The production of interferon-β by NB1-RGB fibroblast cells cultured on protein and peptide membranes prepared from silk fibroin, motif peptides of silk fibroin [(AG)_n] containing arginine-glycine-aspartic acid (RGD) peptide, and Pronectin™ was investigated. The cell density on various protein and peptide membranes was approximately the same, although the production of interferon-β depended significantly on the membranes where the cells were cultured.
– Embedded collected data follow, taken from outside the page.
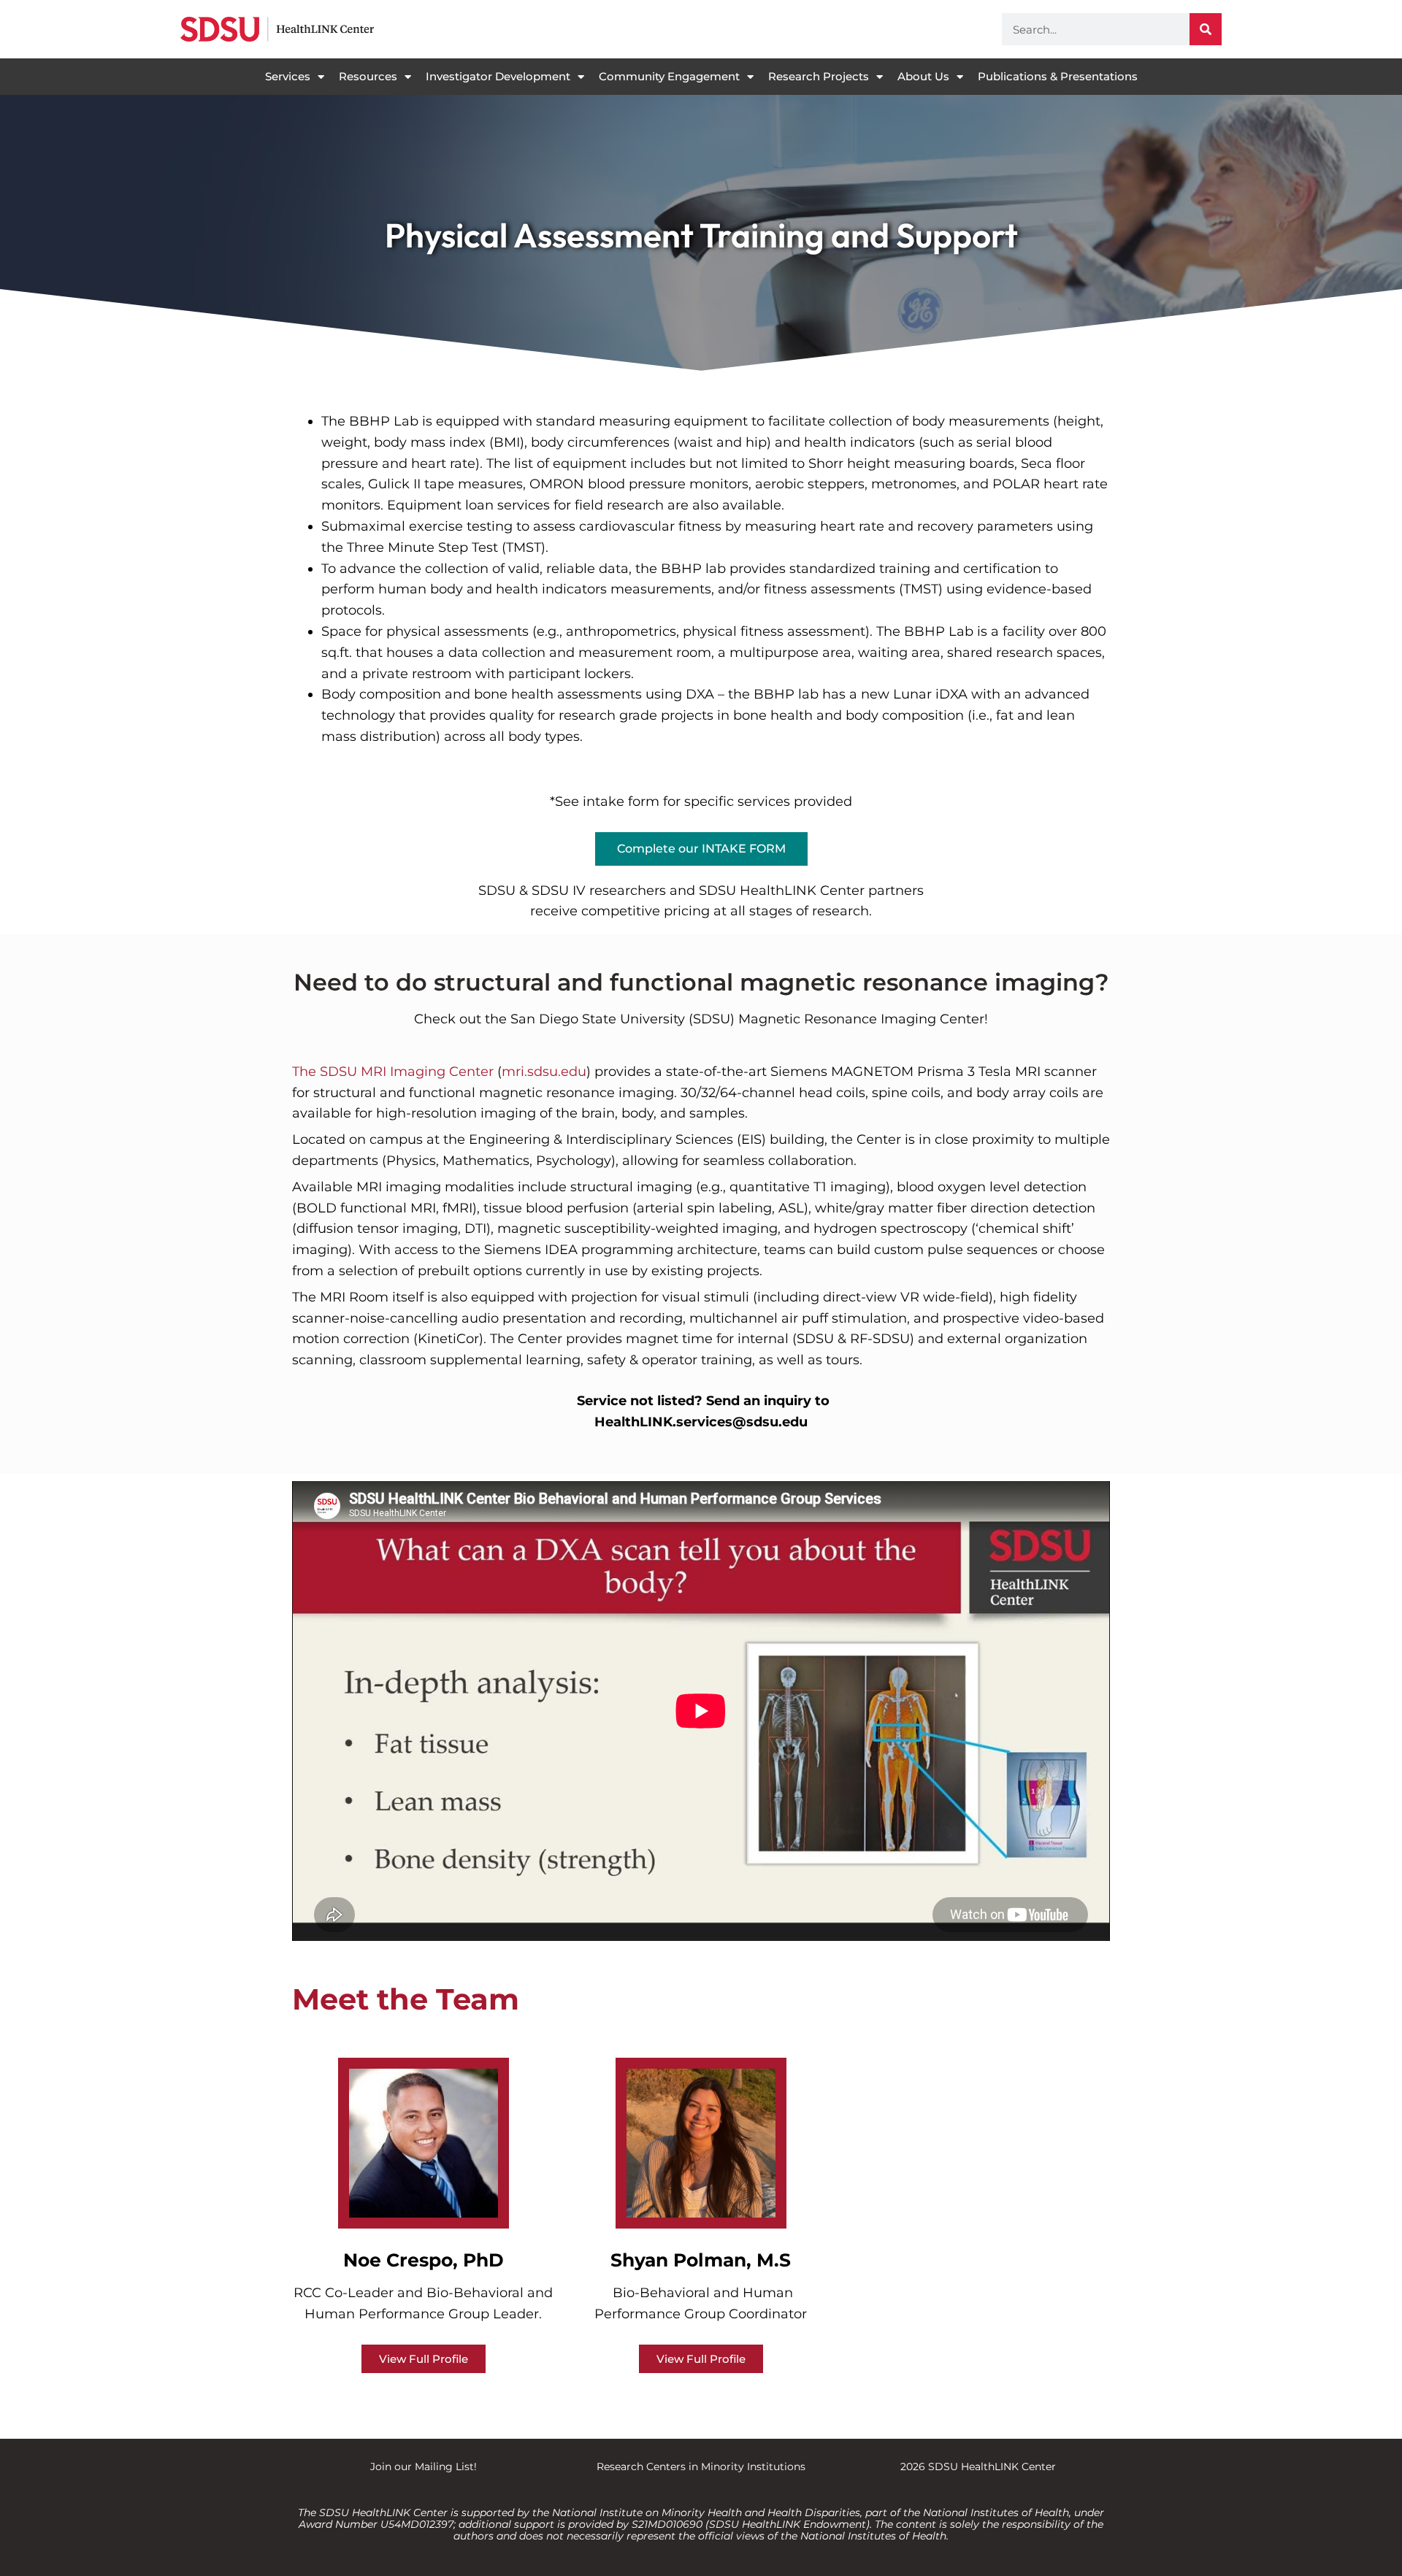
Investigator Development (498, 76)
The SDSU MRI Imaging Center (393, 1072)
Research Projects (818, 76)
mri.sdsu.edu (544, 1072)
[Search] (1206, 29)
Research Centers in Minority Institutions (701, 2466)
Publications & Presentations (1058, 76)
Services (287, 76)
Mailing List (444, 2466)
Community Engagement (669, 76)
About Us (923, 76)
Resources (368, 76)
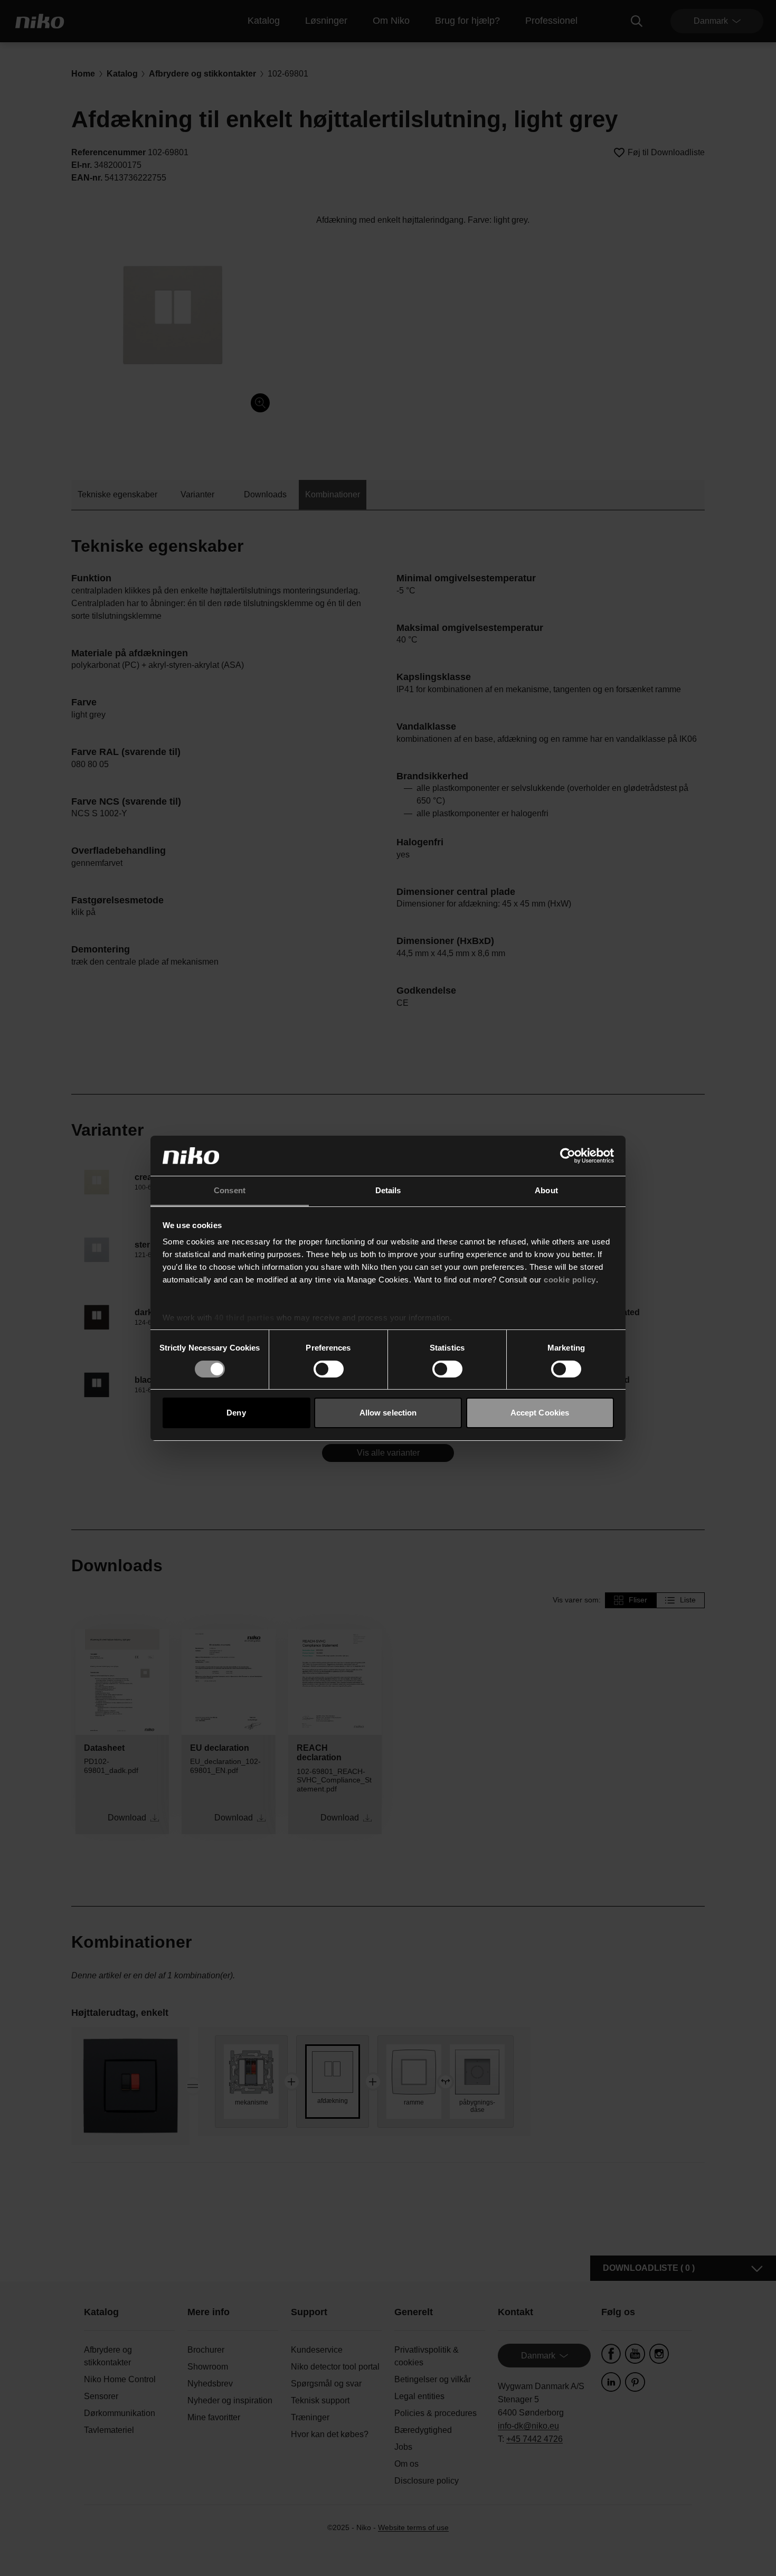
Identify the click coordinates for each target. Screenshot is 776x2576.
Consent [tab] (229, 1190)
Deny (235, 1412)
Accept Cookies (539, 1412)
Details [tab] (388, 1190)
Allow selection (388, 1412)
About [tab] (546, 1190)
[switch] (329, 1369)
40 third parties (244, 1317)
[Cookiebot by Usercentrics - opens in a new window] (568, 1156)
The highest production of interferon-β was observed when the cells were cultured on (AG)₆RGD(AG)₇ membranes prepared with hexafluoroacetone (HFA) as the casting solvent. On RGD-containing peptide membranes more centrally located in the peptides, the cells produced more interferon-β when the peptide membranes were prepared with HFA as the casting solvent. However, there was no enhanced production of interferon-βb by cells on (AG)₆RGD(AG)₇ membranes prepared with 9 mol/L LiBr or 4.5 mol/L LiClO₄ solution as the casting solvent. Therefore, both the chemical composition and the secondary and higher order structure of the peptide membranes are important for enhanced production of interferon-β. The blocking of integrin β₁ on the cells by anti-integrin β₁ antibody prevented the enhanced production of interferon-β on (AG)₆RGD(AG)₇ membranes prepared with HFA. We suggest that the cells must bind to the RGD sequence having the appropriate conformation through their integrin β ₁ for enhanced production of interferon-β.